2009
07
16

UNIXは40周年

ATT_Bell.jpg

ベル研究所が1969年夏にUnixオペレーション・システムの原型を生み出してから、今年で40周年だそうです。

Unix_ark.jpg
ベル研発祥のUNIXは、その後のコンピュータOS全てに連なる存在。 Windowsも傍系クローンに相当するかと。

ちなみにインターネットの技術規格書「RFC」の第1号も同年のベル研究所から発表されており、今年は「インターネット40周年」でもあるのだとか。
ブロードバンドの普及から広く市民権を得たパソコン・インターネット事情からは、かなりごく最近の出来事のように思えるのですが・・・その原型については意外に古い歴史があるものですね。

'69年当時は研究所の親会社、AT&Tへの独占禁止法絡みの規制もあり、Unixは当初実費のみでソース配布されたため、学術計算機用のOSとして一世を風靡しました。
現在の「オープンソース文化」へも連なると思いますが、この偶然の事情がUNIXの普及を助けると共に、自由・互助・進取の精神を培う「UNIX哲学」の発祥ともなったようです。
また、1980年代以降には再配布自由・改変自由なUNIXクローンが派生し、現在に至るUNIX系OSの基礎にもなっています。

SnowLeopard.jpg
そうと意識させられることは無くとも、現在最も著名なUNIX系OSが MacOS Xシリーズ

RedHat.jpg
最もポピュラーなLinuxディストリビューションでしょうね。 多数の派生版も存在します。

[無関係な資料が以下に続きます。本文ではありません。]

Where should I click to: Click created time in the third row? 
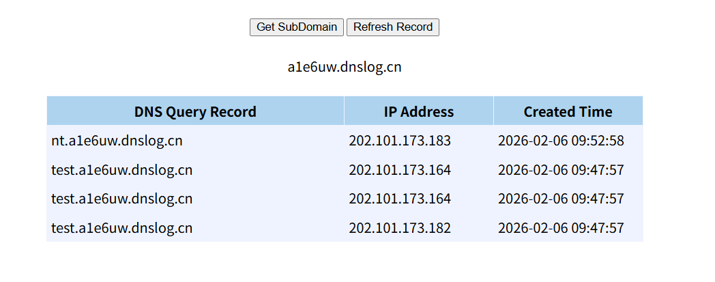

個人的にも2000~01年ごろのLinuxブーム(第二次ブームだったそうです)でLinuxに触れ、当時ちょっとWindowsに詳しい=コンピューターに詳しい気でいた頃だったので、非常に良い経験になりました。
たぶん一度UNIX系OSで基礎を覚えれば、現存の全てOSが互換品として操作出来るようになると思います。

今やオープンソースによってシステムのみならず、例えばオフィス系のソフトも全て無償で利用することが出来ますが・・・世の中では、それらはむしろごく特殊なモノでしょうか?
ふと思うのは、学校でWindowsやMacといった特定の「商品」を用いたコンピュータ授業を行っている限り、「オペレータ」は育っても「技術者」が育ちようがない気がするってこと。 どこか特殊で難しい存在になりつつありますが、本来システム系では基礎となるはずのUNIX。 その基礎を大学・専門学校で初めて教えていては、少々遅すぎると思うんですよね。